To determine the symmetry of the polar graph given by the equation r = 4 cos(3θ), we need to check the conditions for symmetry about the x-axis, y-axis, and the origin.
1. Symmetry about the x-axis:
A polar graph is symmetric about the x-axis if replacing θ with -θ yields the same r value. Let’s test this:
Substituting -θ gives us:
r = 4 cos(3(-θ)) = 4 cos(-3θ) = 4 cos(3θ)
Since the value of r remains the same, this shows that the graph is symmetric about the x-axis.
2. Symmetry about the y-axis:
A polar graph is symmetric about the y-axis if replacing θ with π – θ gives the same r value. Let’s check:
Substituting π – θ gives:
r = 4 cos(3(π – θ)) = 4 cos(3π – 3θ) = 4 (-cos(3θ)) = -4 cos(3θ)
This changes the sign of r, indicating that the graph is not symmetric about the y-axis.

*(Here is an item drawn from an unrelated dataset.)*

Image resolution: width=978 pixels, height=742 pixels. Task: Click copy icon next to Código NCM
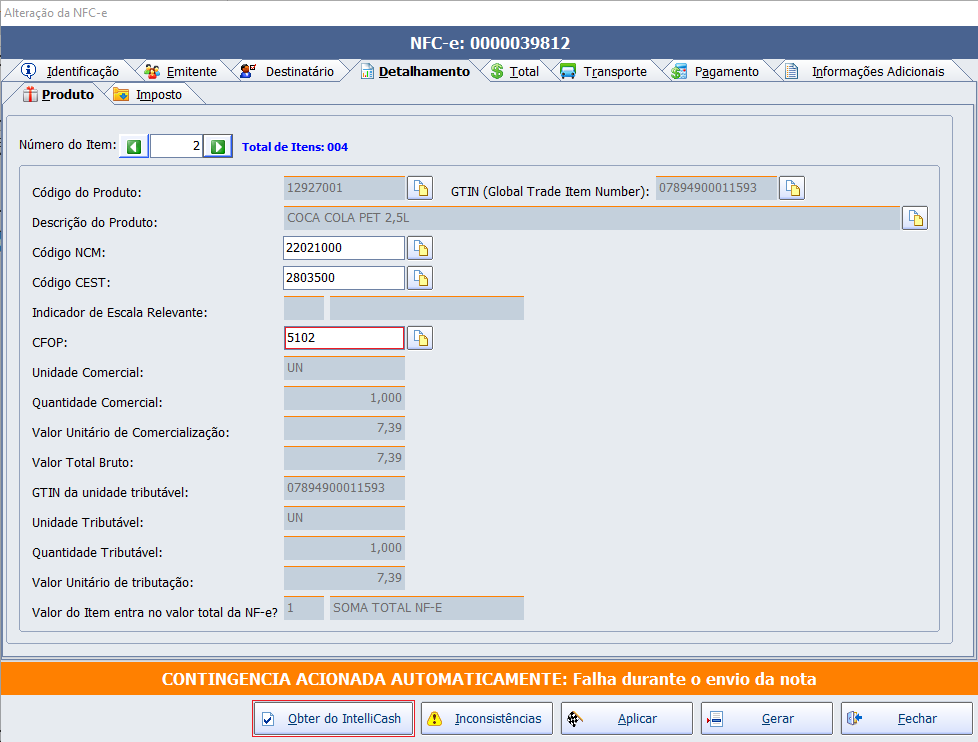tap(420, 248)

3. Symmetry about the origin:
A polar graph is symmetric about the origin if replacing θ with θ + π yields the same r value. Let’s test this condition:
Substituting θ + π gives:
r = 4 cos(3(θ + π)) = 4 cos(3θ + 3π) = 4 (-cos(3θ)) = -4 cos(3θ)
This also changes the sign of r, so the graph is not symmetric about the origin.
Conclusion:
Based on our analysis, the graph of r = 4 cos(3θ) is symmetric about the x-axis, but it is not symmetric about the y-axis or the origin.